-------- TEXT PROVIDED

# Does anyone have a list of must have for a CDE show?



## jegray21 (Feb 18, 2011)

So I have my big horse show list...and miniature horse halter class list..but have no idea what to bring to a HDT. We are going to try our first one in April! Does anyone have a list that they want to share?


----------



## RhineStone (Feb 18, 2011)

I have one at home that I will share when I return.

Myrna


----------



## hobbyhorse23 (Feb 18, 2011)

I have one too, will send you a PM or copy it here tonight.

Leia


----------



## RhineStone (Feb 18, 2011)

This is a basic list. I didn't include horse food, or "horse cleaning" or stall cleaning supplies. 

*Tack*

Harness rack

· saddle - tugs, girth, backstrap, crupper, breeching, breeching straps, over girth/wrap strap, kicking strap

· breastcollar/collar - breastcollar strap, traces, hames, false martingale

· bridle - browband, cavesson, bit, chin chain, reins, throat latch, tear drop

* your harness may not have all of the above parts, but make sure that you have the ones you need!

Cart - seat(s), seat back(s), cover, stand, seat straps

Whips

Number holder and way to attach it

SMV sign

Marathon Time Cards

extra number holder for time card

Reflectors

Wraps for shafts for transport

Tie-downs for transport

 

*Supplies*

Coggins and health papers

Prize list/copies of entries

Wet Ones - cleans spots on horses and humans

Murphy's Oil Soap - for cleaning harness

shoe polish - for harness and shoes/boots

brass/metal polish

Kiwi Express shoe polish - for final touch-up on plain leather

Pledge wipes or can - for patent leather on harness

Armor All wipes - for vinyl (avoid polishing seats)

----------------
-------- LISTED ENTRIES

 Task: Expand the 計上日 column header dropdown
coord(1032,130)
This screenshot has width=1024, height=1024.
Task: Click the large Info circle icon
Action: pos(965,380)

----------------

:: WRITTEN TASK ::
Answer these questions about the forum thread on packing for a CDE show, one per line:
1. In which month does the original poster plan to try a first HDT?
2. According to the list, what is Murphy's Oil Soap used for?
3. What type of material are Armor All wipes meant for?

:: SOLUTION ::
1. April
2. Cleaning harness
3. Vinyl